TS: But in the workshop we became smarter about what kinds of prompts were more likely to give interesting results. So that’s some skill developing. We’re learning, and the machine is learning too. 
AD: No, not really. The machine isn’t learning based on our questions or inputs. The machine already learned everything it’s going to learn. The training of the model already happened, somewhere else, under someone else’s supervision.  And the amount of data it’s working with is so enormous there really wouldn’t be any way – or any point – in us trying to build something of our own. 
 
TS: So the machine finished its education, it got the degree.
AD: Ha, exactly. Now it’s out there, living its life. And each time we access it with a given prompt, it will do something different. Actually it’s a great example of the humans being trained by the machine. We adjust ourselves to accommodate its preferences and particularities.
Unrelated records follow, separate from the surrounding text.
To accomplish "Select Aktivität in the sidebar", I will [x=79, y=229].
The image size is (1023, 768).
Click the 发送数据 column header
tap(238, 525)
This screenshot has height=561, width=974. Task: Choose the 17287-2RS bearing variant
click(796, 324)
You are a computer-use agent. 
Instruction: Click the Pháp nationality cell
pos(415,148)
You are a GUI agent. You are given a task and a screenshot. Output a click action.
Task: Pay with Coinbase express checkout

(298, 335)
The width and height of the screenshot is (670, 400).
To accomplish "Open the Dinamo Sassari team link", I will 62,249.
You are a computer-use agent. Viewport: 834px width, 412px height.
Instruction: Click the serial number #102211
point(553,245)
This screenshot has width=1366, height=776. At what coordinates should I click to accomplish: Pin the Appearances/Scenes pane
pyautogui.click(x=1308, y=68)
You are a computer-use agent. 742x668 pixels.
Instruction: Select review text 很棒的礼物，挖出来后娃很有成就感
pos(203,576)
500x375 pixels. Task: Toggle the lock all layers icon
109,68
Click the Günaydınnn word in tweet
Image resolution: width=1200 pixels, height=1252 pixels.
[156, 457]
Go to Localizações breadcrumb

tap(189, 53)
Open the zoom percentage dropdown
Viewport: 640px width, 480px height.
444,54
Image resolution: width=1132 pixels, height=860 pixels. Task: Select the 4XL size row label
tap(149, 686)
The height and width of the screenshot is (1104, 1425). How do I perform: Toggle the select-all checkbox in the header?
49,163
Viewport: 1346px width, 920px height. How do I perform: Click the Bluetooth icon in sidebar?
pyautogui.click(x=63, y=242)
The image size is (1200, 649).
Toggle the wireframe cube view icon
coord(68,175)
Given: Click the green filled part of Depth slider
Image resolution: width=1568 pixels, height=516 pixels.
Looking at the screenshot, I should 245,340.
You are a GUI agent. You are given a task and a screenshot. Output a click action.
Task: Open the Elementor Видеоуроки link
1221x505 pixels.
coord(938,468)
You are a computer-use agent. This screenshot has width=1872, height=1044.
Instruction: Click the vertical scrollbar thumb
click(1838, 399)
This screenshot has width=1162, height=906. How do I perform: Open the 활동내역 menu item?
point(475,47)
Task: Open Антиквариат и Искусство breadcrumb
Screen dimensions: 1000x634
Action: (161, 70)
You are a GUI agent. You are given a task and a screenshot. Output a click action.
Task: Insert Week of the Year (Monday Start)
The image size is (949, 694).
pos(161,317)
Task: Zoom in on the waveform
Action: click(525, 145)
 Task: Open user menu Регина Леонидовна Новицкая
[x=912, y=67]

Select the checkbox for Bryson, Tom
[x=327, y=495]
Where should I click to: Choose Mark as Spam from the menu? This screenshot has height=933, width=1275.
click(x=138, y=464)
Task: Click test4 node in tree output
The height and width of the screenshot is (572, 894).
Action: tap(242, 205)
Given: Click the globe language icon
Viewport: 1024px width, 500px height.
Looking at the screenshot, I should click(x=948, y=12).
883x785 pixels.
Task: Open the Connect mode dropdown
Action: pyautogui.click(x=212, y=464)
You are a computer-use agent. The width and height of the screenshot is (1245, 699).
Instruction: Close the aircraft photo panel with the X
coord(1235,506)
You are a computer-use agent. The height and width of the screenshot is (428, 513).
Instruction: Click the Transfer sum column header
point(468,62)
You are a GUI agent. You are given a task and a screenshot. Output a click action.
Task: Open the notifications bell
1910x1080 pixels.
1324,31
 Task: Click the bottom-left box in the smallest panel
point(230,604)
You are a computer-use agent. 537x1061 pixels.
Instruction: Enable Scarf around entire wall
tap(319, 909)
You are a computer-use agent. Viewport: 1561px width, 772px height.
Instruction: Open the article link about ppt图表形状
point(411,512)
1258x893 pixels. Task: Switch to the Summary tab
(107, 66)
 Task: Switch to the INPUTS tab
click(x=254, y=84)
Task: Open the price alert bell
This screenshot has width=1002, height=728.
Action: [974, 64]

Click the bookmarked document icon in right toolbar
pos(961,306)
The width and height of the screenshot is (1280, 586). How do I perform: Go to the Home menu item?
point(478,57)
So one way to think of it is, when you write the code yourself you have to decide what you want to make, and that’s a creative process. Sometimes trial and error, but also some imagination of what you’re going for. With this, you’re not asking “what do I want?” but “do I want what it’s giving me?” 
I’ve been trying to understand why we’re all so delighted by the results. I guess it is just a kind of magic trick feeling? “How does it do that?” etc. 
TS: A Magic 8-Ball. 
AD: Yeah, there’s something a little oracular about it, which goes well with the Greeks. You get what you get. And that’s interesting. It exposes an asymmetry of power. And then, some of the very early roots of computer science are all entangled with fortune-telling. A lot of fortune-telling techniques are based on a chance situation, random numbers, that sort of thing. And that’s not far from GPT-3, which gives you something, seemingly out of nowhere. And if you had pressed “enter” a few seconds later or earlier, you might have gotten something else: Another fortune. Another future.